Due to differences in consumption patterns and varying price increases across goods and services, lower-income households in almost every country in the region faced significantly higher inflation than the wealthiest households. In fact, inflation was 2 percentage points higher for the poorest 10 per cent of the population compared to the wealthiest 10 per cent, with some countries exceeding 5 percentage points, according to the World Bank’s latest economic update from the region titled ‘Weak Growth, High Inflation, and a Cost-of-Living Crisis’.
The report’s findings have strong policy implications, as policies targeting vulnerable populations need to take into account the different inflation rates faced by households of different income levels.

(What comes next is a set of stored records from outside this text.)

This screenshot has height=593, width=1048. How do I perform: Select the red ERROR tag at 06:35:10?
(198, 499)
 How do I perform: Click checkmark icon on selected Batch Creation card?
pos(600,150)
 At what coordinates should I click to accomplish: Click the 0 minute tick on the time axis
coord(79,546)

Governments across the region responded to the cost-of-living crisis with social assistance and subsidies, including moratoriums on energy price increases, caps on electricity and natural gas prices, and reduced public transport fees. However, during periods of high inflation, the consumer price index (CPI) is not a reliable estimate of the true cost of living, and policies that don’t account for the different levels of inflation are liable to provide insufficient support to vulnerable groups.
The report recommended going beyond the CPI to measure inflation to capture more precisely the actual cost of living of the poorest. It also noted that the outlook for growth remains highly uncertain, and growth in 2023 may be weaker if the war caused by Russia’s invasion of Ukraine escalates further, energy prices continue to soar, interest rate hikes accelerate on a global level or in the region, or there is a sudden reversal of capital flows to the region.
In Turkiye, the region’s second-largest economy, the devastating earthquakes of February 2023 have added to already considerable headwinds and risks to the growth outlook. Growth is projected at 3.2 per cent in 2023, incorporating the impact of the recent earthquakes, and is forecast to rise to an average of 4.2 per cent over 2024-25. Due to Russia’s invasion of the country, Ukraine experienced a contraction of 29.2 per cent in 2022; however, it is projected that its economy will grow by 0.5 per cent this year. The reopening of Ukraine’s Black Sea ports as well as substantial donor support are helping support economic activity this year.
Policies that take into account the different inflation rates faced by households of different income levels are necessary to support vulnerable populations effectively. The report also noted that the outlook for growth remains highly uncertain, and there are several factors that could further weaken growth in the region in the coming years.